_Отрывок текста_
———
Конечно, категоричность этого (как и многих иных) утверждения объясняется обычной страстностью Бунина. Но верно и другое: дневник как способ самовыражения он ценил необычайно высоко и недаром сам писал:
<...дневник одна из самых прекрасных литературных форм. Думаю, что в недалеком будущем эта форма вытеснит все прочие" (запись от 23 февраля 1916 года).
И вот перед нами бунинские дневники, охватывающие более семи десятилетий его жизни.
2
От полудетской влюбленности пятнадцатилетнего юноши в гувернантку соседа-помещика Эмилию Фехнер и до последних, предсмертных ощущений и мыслей ведет, правда, с большими перерывами, Бунин книгу своего пребывания на земле. Замкнутый, можно даже сказать, всю жизнь одинокий, редко и трудно допускавший кого-либо в свое "святая святых" - внутренний мир, Бунин в дневниках с предельной искренностью и исповедальной силой раскрывает свое "я" как человек и художник, доверяет дневникам самые заветные мысли и переживания. Он выражает в них свою преданность искусству, выявляет высочайшую степень своей слиянности с природой, остро, почти болезненно чувствуя се, ее красоту, увядание, возрождение, говорит о муках творчества, о предназначении человека, тайне его жизни, выражает собственное страстное жизнелюбие и протест против неизбежности смерти. Это и замечательный, с контрастными светотенями, автопортрет, и "философский камень", погружающий читателя в глубины бунинских замыслов, и свидетельства зоркого пристрастного очевидца исторических событий (переданных в резко субъективных тонах), и стройная эстетическая программа.
———
Допишите следующую часть отрывка о дневниках Бунина, начиная сразу после его последнего предложения. Записи ниже никак не связаны с отрывком о дневниках Бунина.
———
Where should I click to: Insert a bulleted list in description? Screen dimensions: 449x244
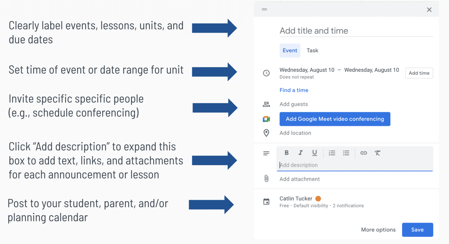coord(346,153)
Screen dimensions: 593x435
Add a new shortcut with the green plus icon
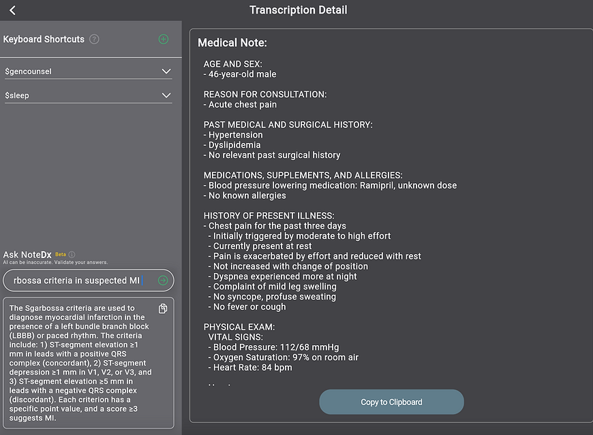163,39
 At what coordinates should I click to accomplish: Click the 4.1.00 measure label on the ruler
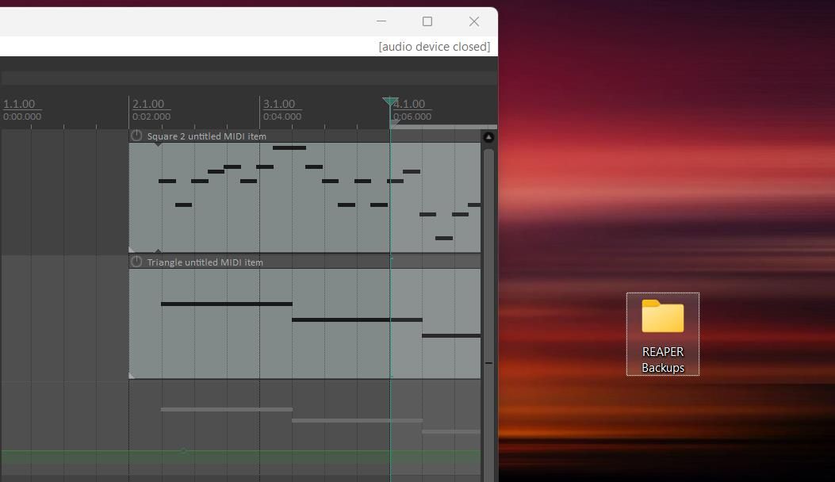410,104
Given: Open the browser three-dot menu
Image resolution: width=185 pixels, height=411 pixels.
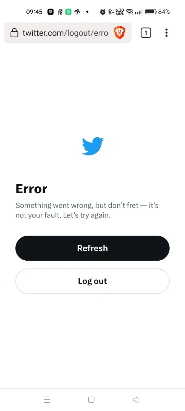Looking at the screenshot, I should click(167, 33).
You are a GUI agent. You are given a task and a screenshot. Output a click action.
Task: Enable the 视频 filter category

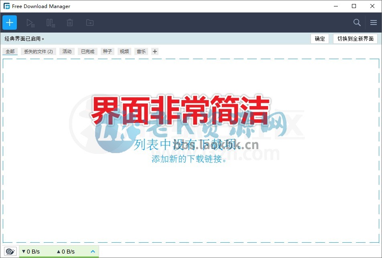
———
_Ответ_
Дневники дают нам - с невозможной ранее полнотой и достоверностью полученное "из первых рук" представление о цельном мироощущении Бунина, доносят непрерывный, слитый воедино "восторг и ужас бытия", наполненного для него постоянными "думами об уходящей жизни" (запись от 21 августа 1914 года). Его возмущает отношение к жизни и смерти на уровне спасительного эгоистического инстинкта, которым в большинстве своем довольствуется в своих трудах и днях человек, его "тупое отношение" к смерти. "А ведь кто не ценит жизни,- пишет он там же,- животное, грош ему цена".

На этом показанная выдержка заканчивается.